* _Texte présenté_
27.12.2024
« Au Venezuela, l’État est devenu un champ de bataille »
Presse
31 mars 2017
La Croix : Peut-on parler de « coup d’État » s’agissant des derniers événements politiques au Venezuela ?
Christophe Ventura : Il faut faire attention à la terminologie employée. Le seul coup d’État au sens propre du terme dans l’histoire du pays, avec intervention des forces militaires, a été un coup d’État manqué. C’était en 2002, contre Hugo Chavez. La situation actuelle ne rentre pas dans les cases habituelles du « coup d’État », même si bien sûr la démocratie est en jeu. Le pays, touché par une crise économique et sociale très grave, arrive à un niveau de conflit politique sans précédent.
Peut-on parler de « coup d’État » s’agissant des derniers événements politiques au Venezuela ?
Il faut faire attention à la terminologie employée. Le seul coup d’État au sens propre du terme dans l’histoire du pays, avec intervention des forces militaires, a été un coup d’État manqué. C’était en 2002, contre Hugo Chavez. La situation actuelle ne rentre pas dans les cases habituelles du « coup d’État », même si bien sûr la démocratie est en jeu. Le pays, touché par une crise économique et sociale très grave, arrive à un niveau de conflit politique sans précédent.
Plutôt que de « coup d’État », je parlerai plutôt d’un État qui est devenu le champ de bataille entre le mouvement chaviste et son opposition, chaque camp prenant appui sur les institutions pour se battre. Les chavistes tiennent le pouvoir exécutif et la Cour constitutionnelle, proche du gouvernement de Nicolás Maduro. L’opposition a pris ses quartiers à l’Assemblée nationale.

Données de localisation de mots et d'éléments:
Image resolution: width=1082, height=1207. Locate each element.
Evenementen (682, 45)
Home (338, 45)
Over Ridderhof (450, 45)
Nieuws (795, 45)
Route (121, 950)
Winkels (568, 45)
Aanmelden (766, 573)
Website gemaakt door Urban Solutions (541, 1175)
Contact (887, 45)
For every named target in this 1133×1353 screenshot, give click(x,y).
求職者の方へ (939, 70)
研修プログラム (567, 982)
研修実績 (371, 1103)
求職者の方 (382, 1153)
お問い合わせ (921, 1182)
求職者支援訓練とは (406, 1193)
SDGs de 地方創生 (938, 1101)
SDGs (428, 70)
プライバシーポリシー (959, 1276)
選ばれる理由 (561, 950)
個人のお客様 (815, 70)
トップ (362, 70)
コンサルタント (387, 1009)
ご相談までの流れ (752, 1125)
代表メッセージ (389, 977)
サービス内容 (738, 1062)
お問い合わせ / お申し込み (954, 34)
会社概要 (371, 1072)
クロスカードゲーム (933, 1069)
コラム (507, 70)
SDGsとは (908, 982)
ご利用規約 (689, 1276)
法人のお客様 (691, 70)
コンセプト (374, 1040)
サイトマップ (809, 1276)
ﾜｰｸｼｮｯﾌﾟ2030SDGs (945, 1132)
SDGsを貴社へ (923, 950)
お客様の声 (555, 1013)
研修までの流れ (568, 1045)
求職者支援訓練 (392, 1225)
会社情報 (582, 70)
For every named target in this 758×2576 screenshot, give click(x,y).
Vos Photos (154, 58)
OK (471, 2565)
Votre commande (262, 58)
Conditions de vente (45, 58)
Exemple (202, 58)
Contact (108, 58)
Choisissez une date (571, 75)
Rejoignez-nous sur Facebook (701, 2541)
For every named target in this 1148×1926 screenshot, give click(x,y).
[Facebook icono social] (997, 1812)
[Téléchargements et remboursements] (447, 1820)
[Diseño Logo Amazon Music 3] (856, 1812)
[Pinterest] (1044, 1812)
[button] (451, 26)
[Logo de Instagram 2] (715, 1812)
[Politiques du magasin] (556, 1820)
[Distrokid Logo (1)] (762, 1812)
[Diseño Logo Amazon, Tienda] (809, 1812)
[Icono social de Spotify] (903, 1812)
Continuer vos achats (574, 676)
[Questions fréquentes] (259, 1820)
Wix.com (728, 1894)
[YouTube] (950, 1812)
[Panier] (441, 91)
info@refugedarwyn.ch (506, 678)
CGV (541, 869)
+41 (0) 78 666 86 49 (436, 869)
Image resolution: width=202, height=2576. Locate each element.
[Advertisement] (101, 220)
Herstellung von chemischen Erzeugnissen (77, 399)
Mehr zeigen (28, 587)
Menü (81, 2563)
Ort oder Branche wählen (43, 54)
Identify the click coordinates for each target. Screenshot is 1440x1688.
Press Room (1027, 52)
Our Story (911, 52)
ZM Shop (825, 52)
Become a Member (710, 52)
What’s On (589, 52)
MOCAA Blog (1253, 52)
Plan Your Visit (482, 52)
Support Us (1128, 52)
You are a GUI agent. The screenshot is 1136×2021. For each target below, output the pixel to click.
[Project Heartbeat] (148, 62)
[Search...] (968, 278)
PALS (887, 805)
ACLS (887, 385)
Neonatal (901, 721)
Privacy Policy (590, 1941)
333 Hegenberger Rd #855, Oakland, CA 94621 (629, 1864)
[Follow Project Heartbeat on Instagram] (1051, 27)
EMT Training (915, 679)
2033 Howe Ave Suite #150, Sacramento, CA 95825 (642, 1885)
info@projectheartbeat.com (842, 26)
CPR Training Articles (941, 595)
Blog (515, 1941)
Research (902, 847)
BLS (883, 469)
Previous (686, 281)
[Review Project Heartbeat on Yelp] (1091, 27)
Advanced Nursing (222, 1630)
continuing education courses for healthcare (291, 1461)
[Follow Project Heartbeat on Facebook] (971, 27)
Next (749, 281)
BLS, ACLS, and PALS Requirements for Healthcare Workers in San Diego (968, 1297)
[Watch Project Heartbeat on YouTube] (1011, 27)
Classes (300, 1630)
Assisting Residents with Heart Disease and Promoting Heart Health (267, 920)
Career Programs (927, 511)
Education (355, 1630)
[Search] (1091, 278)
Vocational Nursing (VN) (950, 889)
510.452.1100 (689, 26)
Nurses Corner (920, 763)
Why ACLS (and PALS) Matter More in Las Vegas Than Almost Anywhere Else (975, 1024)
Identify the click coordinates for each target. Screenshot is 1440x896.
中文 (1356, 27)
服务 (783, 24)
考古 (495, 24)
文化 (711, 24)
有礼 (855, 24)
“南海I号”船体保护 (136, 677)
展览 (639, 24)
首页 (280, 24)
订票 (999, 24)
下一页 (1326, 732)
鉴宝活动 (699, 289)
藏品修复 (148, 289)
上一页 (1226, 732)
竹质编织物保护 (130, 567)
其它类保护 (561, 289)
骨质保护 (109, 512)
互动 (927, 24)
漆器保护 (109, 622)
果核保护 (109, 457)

* _Consignes de l'exercice_
1: Dans l'entretien sur le Venezuela, quelle institution l'opposition occupe-t-elle ?
2: Poursuivez l'entretien sur le Venezuela à partir de sa dernière phrase, s'il vous plaît.
Les lignes n'ont aucun rapport avec l'entretien sur le Venezuela.

* _Résultats de l'exercice_
1: L'Assemblée nationale.

2:
Que change la décision de la Cour suprême de s’octroyer le droit d’édicter des lois ?
C’est la suite logique des choses, qui vient officialiser un État de fait. Tout a commencé il y a plusieurs mois déjà, lorsque la cour suprême a déclaré inconstitutionnelle la nouvelle Assemblée nationale. Les Chavistes estiment en effet que plusieurs députés ont été mal élus. En réalité, c’est à ce moment-là que la cour s’est arrogé le pouvoir législatif. Le président Nicolás Maduro a déclaré que cette situation était transitoire. C’est surtout pour lui un jeu tactique dans lequel il théâtralise le conflit aux yeux de la communauté internationale. Derrière cela, il y a notamment un message adressé aux États-Unis – soutien de l’opposition – que le gouvernement tiendra bon.
Que peut-il se passer dans les semaines qui viennent, alors que la tension est encore montée d’un cran entre les deux camps ?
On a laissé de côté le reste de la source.